> [EXERCISE INPUTS]:
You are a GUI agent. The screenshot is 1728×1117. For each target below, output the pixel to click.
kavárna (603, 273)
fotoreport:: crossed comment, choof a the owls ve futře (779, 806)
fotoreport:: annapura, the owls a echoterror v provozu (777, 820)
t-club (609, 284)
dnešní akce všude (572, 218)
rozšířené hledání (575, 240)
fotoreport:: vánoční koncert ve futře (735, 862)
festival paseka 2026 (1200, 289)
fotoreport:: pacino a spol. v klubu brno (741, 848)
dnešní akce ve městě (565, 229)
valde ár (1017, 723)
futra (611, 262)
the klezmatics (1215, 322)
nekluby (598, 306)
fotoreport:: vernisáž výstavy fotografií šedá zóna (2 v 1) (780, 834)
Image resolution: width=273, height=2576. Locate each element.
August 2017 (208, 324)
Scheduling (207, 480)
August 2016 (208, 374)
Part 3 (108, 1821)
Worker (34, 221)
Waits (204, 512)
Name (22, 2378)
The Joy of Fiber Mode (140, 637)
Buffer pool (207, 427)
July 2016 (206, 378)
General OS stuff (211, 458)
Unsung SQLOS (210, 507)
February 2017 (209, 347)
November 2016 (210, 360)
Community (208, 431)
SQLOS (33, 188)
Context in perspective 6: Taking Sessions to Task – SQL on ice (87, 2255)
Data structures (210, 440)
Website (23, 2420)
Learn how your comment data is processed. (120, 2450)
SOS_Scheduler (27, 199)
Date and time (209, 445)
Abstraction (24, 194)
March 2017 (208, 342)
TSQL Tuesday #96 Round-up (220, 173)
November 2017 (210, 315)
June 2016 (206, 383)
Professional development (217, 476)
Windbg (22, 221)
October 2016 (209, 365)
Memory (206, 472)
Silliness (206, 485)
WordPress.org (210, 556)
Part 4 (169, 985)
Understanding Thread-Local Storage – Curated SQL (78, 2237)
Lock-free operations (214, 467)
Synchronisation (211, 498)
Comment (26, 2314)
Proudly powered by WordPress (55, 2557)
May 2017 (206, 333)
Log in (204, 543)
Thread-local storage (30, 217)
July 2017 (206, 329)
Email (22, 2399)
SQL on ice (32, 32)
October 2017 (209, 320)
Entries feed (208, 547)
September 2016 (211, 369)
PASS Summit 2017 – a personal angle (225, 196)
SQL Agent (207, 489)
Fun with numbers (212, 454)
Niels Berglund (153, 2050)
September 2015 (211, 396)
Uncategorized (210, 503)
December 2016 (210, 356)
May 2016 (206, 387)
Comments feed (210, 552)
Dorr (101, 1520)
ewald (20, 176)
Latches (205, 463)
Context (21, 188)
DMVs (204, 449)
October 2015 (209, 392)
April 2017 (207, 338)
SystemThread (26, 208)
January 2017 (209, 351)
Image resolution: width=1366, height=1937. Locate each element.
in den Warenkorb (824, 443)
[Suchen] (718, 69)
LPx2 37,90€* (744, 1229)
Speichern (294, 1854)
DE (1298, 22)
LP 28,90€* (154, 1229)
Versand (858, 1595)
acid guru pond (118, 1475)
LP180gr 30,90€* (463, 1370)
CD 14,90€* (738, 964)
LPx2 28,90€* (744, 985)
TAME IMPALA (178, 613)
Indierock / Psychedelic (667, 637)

> [TO DO]: Please give an exact copy of the entries above, from the line with "July 2016 (206, 378)" down to the line with "September 2016 (211, 369)", inclusive, and nothing else.

> [OUTPUT FOR THIS TASK]:
July 2016 (206, 378)
General OS stuff (211, 458)
Unsung SQLOS (210, 507)
February 2017 (209, 347)
November 2016 (210, 360)
Community (208, 431)
SQLOS (33, 188)
Context in perspective 6: Taking Sessions to Task – SQL on ice (87, 2255)
Data structures (210, 440)
Website (23, 2420)
Learn how your comment data is processed. (120, 2450)
SOS_Scheduler (27, 199)
Date and time (209, 445)
Abstraction (24, 194)
March 2017 (208, 342)
TSQL Tuesday #96 Round-up (220, 173)
November 2017 (210, 315)
June 2016 (206, 383)
Professional development (217, 476)
Windbg (22, 221)
October 2016 (209, 365)
Memory (206, 472)
Silliness (206, 485)
WordPress.org (210, 556)
Part 4 (169, 985)
Understanding Thread-Local Storage – Curated SQL (78, 2237)
Lock-free operations (214, 467)
Synchronisation (211, 498)
Comment (26, 2314)
Proudly powered by WordPress (55, 2557)
May 2017 (206, 333)
Log in (204, 543)
Thread-local storage (30, 217)
July 2017 (206, 329)
Email (22, 2399)
SQL on ice (32, 32)
October 2017 (209, 320)
Entries feed (208, 547)
September 2016 (211, 369)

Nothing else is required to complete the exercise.